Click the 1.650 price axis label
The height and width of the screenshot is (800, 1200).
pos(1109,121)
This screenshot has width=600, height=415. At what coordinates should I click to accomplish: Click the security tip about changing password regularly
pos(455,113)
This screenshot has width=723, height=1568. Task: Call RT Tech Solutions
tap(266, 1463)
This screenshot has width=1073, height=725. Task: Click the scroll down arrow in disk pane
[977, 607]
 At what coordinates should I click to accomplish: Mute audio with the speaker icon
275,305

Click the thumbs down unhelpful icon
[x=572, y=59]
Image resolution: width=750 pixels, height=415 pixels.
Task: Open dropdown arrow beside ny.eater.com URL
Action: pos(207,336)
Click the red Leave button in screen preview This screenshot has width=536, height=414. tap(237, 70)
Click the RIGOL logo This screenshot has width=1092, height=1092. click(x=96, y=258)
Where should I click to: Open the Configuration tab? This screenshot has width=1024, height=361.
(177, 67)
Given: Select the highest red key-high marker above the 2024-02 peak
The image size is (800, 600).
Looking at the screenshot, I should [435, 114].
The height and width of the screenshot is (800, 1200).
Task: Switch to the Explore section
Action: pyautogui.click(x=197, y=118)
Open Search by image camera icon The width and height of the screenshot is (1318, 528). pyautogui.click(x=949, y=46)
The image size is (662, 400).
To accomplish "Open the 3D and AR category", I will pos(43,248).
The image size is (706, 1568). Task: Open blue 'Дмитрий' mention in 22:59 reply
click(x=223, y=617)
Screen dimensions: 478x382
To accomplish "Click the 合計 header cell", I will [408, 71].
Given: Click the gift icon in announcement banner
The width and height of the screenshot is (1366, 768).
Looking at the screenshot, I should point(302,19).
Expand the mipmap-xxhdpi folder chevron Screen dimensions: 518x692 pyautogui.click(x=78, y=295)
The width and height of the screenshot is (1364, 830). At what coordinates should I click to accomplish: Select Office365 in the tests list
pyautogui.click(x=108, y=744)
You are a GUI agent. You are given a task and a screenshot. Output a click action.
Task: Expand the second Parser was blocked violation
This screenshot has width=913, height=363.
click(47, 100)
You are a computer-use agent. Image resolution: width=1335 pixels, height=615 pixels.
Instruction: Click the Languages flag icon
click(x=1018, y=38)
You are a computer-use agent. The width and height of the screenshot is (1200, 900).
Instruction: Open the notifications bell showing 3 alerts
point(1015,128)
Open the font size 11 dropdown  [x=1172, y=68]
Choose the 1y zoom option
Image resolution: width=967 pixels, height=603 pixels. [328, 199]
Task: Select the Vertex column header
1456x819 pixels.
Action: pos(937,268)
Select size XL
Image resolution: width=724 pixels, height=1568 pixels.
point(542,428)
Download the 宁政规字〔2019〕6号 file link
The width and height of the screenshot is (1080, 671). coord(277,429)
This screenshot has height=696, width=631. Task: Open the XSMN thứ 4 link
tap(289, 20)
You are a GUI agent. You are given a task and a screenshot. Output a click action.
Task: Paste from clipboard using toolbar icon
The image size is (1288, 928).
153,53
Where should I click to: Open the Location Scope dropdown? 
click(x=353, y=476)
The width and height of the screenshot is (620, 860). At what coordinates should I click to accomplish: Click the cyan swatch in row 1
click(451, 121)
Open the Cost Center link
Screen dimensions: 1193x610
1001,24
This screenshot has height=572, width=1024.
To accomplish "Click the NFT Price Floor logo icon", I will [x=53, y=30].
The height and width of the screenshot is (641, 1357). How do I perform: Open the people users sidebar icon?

• [WHAT YOU WILL DO]: Each entry given above is to be duplicated exactly.

• [ANSWER TO THIS TASK]:
Click the 1.650 price axis label
The height and width of the screenshot is (800, 1200).
pos(1109,121)
This screenshot has width=600, height=415. At what coordinates should I click to accomplish: Click the security tip about changing password regularly
pos(455,113)
This screenshot has width=723, height=1568. Task: Call RT Tech Solutions
tap(266, 1463)
This screenshot has width=1073, height=725. Task: Click the scroll down arrow in disk pane
[977, 607]
 At what coordinates should I click to accomplish: Mute audio with the speaker icon
275,305

Click the thumbs down unhelpful icon
[x=572, y=59]
Image resolution: width=750 pixels, height=415 pixels.
Task: Open dropdown arrow beside ny.eater.com URL
Action: pos(207,336)
Click the red Leave button in screen preview This screenshot has width=536, height=414. tap(237, 70)
Click the RIGOL logo This screenshot has width=1092, height=1092. click(x=96, y=258)
Where should I click to: Open the Configuration tab? This screenshot has width=1024, height=361.
(177, 67)
Given: Select the highest red key-high marker above the 2024-02 peak
The image size is (800, 600).
Looking at the screenshot, I should [435, 114].
The height and width of the screenshot is (800, 1200).
Task: Switch to the Explore section
Action: pyautogui.click(x=197, y=118)
Open Search by image camera icon The width and height of the screenshot is (1318, 528). pyautogui.click(x=949, y=46)
The image size is (662, 400).
To accomplish "Open the 3D and AR category", I will pos(43,248).
The image size is (706, 1568). Task: Open blue 'Дмитрий' mention in 22:59 reply
click(x=223, y=617)
Screen dimensions: 478x382
To accomplish "Click the 合計 header cell", I will [408, 71].
Given: Click the gift icon in announcement banner
The width and height of the screenshot is (1366, 768).
Looking at the screenshot, I should point(302,19).
Expand the mipmap-xxhdpi folder chevron Screen dimensions: 518x692 pyautogui.click(x=78, y=295)
The width and height of the screenshot is (1364, 830). At what coordinates should I click to accomplish: Select Office365 in the tests list
pyautogui.click(x=108, y=744)
You are a GUI agent. You are given a task and a screenshot. Output a click action.
Task: Expand the second Parser was blocked violation
This screenshot has width=913, height=363.
click(47, 100)
You are a computer-use agent. Image resolution: width=1335 pixels, height=615 pixels.
Instruction: Click the Languages flag icon
click(x=1018, y=38)
You are a computer-use agent. The width and height of the screenshot is (1200, 900).
Instruction: Open the notifications bell showing 3 alerts
point(1015,128)
Open the font size 11 dropdown  [x=1172, y=68]
Choose the 1y zoom option
Image resolution: width=967 pixels, height=603 pixels. [328, 199]
Task: Select the Vertex column header
1456x819 pixels.
Action: pos(937,268)
Select size XL
Image resolution: width=724 pixels, height=1568 pixels.
point(542,428)
Download the 宁政规字〔2019〕6号 file link
The width and height of the screenshot is (1080, 671). coord(277,429)
This screenshot has height=696, width=631. Task: Open the XSMN thứ 4 link
tap(289, 20)
You are a GUI agent. You are given a task and a screenshot. Output a click action.
Task: Paste from clipboard using toolbar icon
The image size is (1288, 928).
153,53
Where should I click to: Open the Location Scope dropdown? 
click(x=353, y=476)
The width and height of the screenshot is (620, 860). At what coordinates should I click to accomplish: Click the cyan swatch in row 1
click(451, 121)
Open the Cost Center link
Screen dimensions: 1193x610
1001,24
This screenshot has height=572, width=1024.
To accomplish "Click the NFT Price Floor logo icon", I will [x=53, y=30].
The height and width of the screenshot is (641, 1357). How do I perform: Open the people users sidebar icon?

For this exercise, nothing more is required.